------ Task inputs ------
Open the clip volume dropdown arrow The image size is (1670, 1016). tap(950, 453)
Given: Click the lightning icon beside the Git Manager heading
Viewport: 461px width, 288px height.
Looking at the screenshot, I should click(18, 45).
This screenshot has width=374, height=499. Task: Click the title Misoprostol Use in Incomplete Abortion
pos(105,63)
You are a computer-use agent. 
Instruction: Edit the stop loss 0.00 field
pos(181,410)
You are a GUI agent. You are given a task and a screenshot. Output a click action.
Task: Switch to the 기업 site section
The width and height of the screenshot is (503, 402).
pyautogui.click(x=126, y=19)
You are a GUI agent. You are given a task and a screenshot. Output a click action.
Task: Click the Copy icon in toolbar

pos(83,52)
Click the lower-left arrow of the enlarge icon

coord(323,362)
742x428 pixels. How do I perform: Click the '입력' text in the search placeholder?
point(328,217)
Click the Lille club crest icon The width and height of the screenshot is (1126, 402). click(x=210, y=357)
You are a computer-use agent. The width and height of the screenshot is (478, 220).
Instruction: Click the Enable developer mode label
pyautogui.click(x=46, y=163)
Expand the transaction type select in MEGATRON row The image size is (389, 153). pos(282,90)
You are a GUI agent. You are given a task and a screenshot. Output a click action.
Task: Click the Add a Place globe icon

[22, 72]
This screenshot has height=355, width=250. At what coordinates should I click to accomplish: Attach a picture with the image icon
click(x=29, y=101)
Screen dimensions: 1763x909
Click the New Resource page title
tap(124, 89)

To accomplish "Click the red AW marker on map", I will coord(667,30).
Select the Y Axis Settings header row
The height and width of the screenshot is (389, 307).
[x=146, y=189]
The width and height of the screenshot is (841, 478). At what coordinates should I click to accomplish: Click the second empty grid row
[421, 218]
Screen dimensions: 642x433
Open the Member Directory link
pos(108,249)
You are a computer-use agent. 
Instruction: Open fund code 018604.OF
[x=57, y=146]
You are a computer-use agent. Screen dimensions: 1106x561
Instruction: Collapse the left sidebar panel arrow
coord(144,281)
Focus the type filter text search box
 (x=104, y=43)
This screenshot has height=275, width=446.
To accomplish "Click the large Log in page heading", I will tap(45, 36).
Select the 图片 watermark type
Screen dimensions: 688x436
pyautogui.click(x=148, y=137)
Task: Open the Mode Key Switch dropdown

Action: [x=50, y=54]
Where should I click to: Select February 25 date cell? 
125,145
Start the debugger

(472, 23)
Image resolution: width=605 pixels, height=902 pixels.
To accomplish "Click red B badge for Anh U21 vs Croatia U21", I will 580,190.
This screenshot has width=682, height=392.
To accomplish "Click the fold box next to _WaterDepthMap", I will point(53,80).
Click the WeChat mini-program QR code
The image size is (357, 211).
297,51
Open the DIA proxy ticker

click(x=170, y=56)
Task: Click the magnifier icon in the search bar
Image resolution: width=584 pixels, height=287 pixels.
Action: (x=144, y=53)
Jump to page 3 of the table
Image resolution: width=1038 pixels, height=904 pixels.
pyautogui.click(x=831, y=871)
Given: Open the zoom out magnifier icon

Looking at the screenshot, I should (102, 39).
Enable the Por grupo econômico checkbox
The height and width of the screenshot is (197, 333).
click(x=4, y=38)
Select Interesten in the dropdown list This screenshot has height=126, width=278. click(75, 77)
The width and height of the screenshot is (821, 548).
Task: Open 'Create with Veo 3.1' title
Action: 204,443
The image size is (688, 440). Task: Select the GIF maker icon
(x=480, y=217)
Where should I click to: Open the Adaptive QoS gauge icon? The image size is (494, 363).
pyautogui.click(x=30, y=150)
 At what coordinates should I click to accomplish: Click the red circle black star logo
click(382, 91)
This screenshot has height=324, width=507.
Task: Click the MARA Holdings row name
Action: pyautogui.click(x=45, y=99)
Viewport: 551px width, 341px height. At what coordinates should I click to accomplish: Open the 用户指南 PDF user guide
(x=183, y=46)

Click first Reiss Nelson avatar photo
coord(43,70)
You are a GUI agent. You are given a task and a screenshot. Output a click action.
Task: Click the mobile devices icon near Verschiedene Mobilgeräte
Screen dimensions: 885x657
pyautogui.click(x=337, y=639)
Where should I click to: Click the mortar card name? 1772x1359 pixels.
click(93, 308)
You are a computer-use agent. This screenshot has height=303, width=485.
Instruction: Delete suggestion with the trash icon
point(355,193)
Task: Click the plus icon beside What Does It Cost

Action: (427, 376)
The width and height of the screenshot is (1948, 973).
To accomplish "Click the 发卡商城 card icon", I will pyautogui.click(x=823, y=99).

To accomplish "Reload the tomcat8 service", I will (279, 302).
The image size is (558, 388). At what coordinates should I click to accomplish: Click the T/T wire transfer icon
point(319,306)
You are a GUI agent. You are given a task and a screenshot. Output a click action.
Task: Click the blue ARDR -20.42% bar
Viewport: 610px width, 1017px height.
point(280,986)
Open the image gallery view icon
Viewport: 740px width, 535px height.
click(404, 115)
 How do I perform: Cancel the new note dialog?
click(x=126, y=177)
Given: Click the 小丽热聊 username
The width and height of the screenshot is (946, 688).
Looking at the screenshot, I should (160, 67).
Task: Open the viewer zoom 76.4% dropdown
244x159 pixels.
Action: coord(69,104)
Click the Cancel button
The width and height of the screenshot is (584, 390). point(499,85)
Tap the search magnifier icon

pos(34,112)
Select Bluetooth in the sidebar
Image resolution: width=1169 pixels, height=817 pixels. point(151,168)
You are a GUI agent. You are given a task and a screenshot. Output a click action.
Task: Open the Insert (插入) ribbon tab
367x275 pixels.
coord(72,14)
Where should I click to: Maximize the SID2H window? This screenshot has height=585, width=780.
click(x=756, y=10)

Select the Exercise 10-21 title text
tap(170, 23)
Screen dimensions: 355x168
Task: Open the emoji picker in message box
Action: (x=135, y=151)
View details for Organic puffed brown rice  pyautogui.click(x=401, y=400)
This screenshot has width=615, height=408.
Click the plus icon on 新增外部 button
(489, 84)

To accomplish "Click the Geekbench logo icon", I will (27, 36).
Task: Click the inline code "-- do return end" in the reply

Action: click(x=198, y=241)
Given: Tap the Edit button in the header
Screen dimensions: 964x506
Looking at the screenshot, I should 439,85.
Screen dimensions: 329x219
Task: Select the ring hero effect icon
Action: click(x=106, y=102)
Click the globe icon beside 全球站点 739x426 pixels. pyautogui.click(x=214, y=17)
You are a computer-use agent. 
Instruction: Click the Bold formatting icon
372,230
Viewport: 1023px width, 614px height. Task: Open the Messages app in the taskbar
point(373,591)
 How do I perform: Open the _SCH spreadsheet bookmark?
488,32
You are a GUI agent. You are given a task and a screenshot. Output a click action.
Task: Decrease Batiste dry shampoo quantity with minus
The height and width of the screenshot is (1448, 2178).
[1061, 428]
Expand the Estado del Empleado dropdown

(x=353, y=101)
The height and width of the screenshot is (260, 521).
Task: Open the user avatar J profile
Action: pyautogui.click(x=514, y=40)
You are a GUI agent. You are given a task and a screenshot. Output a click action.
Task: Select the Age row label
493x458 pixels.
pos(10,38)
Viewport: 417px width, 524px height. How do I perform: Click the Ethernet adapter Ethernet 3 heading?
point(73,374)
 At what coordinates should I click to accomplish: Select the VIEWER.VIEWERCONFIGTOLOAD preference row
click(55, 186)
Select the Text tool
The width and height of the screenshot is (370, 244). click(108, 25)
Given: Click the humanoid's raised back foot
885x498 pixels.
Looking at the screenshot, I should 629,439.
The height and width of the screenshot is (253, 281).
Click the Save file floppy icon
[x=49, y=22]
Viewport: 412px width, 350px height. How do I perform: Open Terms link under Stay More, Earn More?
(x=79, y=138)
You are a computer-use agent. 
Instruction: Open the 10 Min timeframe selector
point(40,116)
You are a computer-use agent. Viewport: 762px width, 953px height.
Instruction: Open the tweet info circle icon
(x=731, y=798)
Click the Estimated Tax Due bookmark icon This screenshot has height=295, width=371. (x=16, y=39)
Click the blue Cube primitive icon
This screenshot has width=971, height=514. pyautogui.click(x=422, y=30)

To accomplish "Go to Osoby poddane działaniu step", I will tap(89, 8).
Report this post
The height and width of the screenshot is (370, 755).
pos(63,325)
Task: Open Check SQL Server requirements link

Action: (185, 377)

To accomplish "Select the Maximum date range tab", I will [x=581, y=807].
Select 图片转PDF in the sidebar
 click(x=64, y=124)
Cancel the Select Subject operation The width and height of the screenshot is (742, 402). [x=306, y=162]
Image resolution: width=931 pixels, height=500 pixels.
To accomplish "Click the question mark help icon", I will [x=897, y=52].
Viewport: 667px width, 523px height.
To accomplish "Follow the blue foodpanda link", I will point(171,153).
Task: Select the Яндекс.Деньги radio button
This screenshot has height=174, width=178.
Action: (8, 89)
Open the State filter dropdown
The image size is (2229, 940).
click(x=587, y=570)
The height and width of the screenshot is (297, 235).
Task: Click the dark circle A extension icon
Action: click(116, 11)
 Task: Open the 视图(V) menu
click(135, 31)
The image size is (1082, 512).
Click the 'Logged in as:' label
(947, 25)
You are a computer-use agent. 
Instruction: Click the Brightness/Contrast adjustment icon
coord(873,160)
------
* _What to do_
Extract from the records above the lines from the one containing "Click the Estimated" to the one containing "Report this post", both lines included, exactly as they appear and with nothing else.

* _Written reply_
Click the Estimated Tax Due bookmark icon This screenshot has height=295, width=371. (x=16, y=39)
Click the blue Cube primitive icon
This screenshot has width=971, height=514. pyautogui.click(x=422, y=30)

To accomplish "Go to Osoby poddane działaniu step", I will tap(89, 8).
Report this post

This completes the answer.